For me, using python2 instead of python3 solved the problem. I tried to load a pkl file from a public research dataset.
Error in python 3:
fbobee@server:~/WESAD/S10$ python3
Python 3.5.2 (default, Nov 12 2018, 13:43:14)
[GCC 5.4.0 20160609] on linux
Type "help", "copyright", "credits" or "license" for more information.
>>> import pickle
>>> with open('S10.pkl', 'rb') as f:
... data = pickle.load(f)
...
Traceback (most recent call last):
File "<stdin>", line 2, in <module>
UnicodeDecodeError: 'ascii' codec can't decode byte 0xf2 in position 6: ordinal not in range(128)
Success in python 2:
fbobee@server:~/WESAD/S10$ python
Python 2.7.12 (default, Nov 12 2018, 14:36:49)

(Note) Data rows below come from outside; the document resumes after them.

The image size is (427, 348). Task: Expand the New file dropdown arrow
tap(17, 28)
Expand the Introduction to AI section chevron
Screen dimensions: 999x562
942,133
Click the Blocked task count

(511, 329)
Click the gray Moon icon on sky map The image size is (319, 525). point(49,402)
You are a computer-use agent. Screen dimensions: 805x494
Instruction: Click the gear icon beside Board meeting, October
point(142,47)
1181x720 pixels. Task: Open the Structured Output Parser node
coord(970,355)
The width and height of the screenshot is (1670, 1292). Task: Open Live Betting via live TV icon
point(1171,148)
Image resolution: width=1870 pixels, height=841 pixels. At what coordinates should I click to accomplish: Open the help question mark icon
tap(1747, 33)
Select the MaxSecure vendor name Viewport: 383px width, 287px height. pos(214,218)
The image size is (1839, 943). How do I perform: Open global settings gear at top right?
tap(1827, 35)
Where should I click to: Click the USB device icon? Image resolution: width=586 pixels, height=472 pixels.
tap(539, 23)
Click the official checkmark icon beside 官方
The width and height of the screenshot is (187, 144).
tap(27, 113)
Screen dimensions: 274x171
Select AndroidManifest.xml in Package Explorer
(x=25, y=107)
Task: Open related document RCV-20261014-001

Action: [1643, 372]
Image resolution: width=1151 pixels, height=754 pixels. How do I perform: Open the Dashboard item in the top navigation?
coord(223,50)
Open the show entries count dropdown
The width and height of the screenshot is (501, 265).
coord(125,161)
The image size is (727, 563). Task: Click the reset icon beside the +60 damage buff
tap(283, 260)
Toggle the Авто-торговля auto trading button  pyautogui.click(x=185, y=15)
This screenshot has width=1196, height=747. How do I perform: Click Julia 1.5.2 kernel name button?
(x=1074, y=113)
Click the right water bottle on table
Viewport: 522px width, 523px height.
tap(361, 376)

[GCC 5.4.0 20160609] on linux2
Type "help", "copyright", "credits" or "license" for more information.
>>> import pickle
>>> with open('S10.pkl', 'rb') as f:
... data = pickle.load(f)
...
>>> data.keys()
['signal', 'subject', 'label']
I didn't find anything exotic in the data, it contains a few strings (english letters only) and numbers. Documentation says that pickle is backward compatible. Maybe it has connection to the new text model of python 3.